Source material Block Start

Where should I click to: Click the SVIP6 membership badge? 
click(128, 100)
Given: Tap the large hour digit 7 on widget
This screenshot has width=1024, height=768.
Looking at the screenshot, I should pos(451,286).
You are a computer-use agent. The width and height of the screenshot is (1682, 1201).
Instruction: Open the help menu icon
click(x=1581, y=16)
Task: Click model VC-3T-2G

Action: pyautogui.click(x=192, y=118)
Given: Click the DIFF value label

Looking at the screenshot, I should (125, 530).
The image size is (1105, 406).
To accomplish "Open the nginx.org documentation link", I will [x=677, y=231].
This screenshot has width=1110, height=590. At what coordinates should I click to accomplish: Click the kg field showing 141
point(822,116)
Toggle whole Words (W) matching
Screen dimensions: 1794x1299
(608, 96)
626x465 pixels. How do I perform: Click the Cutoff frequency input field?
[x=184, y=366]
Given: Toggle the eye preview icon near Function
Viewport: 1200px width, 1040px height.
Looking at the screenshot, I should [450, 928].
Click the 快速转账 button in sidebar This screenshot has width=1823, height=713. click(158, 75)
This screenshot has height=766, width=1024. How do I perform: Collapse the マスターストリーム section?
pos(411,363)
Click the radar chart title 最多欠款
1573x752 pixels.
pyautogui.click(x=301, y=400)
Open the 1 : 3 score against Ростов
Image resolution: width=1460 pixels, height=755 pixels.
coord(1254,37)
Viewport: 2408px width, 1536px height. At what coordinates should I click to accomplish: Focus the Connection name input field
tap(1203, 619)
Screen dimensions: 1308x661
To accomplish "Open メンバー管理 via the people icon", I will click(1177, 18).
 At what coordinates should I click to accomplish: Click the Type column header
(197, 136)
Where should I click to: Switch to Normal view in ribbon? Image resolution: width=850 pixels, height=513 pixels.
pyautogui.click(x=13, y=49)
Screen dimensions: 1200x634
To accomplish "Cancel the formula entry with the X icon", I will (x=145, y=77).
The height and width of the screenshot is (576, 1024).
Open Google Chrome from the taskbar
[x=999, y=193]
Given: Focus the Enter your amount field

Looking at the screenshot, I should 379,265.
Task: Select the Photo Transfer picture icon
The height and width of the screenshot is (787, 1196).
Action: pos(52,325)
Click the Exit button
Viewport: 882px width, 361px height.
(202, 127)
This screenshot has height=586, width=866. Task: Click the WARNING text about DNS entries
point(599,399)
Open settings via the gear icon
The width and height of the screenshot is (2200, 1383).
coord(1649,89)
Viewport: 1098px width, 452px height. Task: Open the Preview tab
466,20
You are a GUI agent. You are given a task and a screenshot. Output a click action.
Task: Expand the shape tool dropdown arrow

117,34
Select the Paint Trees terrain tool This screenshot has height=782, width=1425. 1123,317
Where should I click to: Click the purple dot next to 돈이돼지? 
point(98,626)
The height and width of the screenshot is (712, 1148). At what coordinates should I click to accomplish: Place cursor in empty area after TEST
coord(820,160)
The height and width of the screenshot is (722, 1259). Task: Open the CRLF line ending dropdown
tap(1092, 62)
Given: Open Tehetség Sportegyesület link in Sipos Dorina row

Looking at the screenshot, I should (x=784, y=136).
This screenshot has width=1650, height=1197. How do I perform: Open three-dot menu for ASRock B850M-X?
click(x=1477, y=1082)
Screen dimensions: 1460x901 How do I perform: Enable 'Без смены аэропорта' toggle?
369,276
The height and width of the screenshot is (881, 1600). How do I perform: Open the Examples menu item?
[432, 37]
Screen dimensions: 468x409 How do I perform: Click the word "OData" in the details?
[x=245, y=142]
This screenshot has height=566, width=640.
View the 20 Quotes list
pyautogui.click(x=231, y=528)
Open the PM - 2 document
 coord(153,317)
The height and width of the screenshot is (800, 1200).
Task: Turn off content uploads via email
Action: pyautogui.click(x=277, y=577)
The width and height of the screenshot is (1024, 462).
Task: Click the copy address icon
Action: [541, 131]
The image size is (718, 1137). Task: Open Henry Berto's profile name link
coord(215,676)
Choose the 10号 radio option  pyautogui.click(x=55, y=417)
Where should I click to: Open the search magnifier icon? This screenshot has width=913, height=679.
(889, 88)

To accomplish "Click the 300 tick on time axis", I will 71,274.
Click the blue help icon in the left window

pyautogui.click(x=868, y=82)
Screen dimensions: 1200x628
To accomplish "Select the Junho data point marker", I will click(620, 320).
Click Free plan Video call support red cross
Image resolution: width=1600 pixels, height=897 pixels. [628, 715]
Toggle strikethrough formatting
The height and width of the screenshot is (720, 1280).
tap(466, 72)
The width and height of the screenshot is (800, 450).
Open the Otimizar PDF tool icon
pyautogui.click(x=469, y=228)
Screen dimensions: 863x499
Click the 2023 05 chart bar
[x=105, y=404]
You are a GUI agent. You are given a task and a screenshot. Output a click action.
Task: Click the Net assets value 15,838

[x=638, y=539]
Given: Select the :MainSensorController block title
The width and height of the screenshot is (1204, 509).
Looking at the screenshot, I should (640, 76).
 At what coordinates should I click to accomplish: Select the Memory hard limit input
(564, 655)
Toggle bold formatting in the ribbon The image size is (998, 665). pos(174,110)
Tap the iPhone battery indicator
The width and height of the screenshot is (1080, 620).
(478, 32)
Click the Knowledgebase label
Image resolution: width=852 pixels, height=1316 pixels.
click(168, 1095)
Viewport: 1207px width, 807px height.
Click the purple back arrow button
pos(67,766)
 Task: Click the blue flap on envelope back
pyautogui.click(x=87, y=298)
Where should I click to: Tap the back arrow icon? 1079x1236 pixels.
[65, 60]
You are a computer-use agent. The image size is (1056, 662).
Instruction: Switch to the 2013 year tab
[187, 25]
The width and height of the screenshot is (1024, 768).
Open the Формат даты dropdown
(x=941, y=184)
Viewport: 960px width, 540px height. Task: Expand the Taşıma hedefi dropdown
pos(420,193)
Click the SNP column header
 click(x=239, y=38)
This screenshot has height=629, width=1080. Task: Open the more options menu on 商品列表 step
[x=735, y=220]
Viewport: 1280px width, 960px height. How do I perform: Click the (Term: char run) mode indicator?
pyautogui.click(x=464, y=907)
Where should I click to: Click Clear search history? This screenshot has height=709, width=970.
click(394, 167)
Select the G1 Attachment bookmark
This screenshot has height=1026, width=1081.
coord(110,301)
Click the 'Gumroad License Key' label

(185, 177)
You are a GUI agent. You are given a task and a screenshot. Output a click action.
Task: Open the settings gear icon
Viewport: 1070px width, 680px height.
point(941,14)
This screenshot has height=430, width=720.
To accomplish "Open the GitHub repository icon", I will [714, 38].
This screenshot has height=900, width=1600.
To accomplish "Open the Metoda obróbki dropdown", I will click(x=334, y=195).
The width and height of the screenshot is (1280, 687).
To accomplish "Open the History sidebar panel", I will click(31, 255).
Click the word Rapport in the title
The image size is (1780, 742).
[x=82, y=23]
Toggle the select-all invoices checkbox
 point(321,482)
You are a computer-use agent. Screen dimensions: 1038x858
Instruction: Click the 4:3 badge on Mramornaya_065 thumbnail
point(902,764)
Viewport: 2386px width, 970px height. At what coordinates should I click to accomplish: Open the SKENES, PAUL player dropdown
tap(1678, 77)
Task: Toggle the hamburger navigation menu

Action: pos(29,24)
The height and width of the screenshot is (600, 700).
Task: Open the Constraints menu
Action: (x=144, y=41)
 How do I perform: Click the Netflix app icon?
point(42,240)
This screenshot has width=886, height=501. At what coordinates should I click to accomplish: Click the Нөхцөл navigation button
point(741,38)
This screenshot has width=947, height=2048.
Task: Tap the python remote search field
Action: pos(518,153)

Source material Block End

*About this exercise:* Work through the entries, filtering for the string "formatting", and copy each line that holds it.

*Written solution:*
Toggle strikethrough formatting
Toggle bold formatting in the ribbon The image size is (998, 665). pos(174,110)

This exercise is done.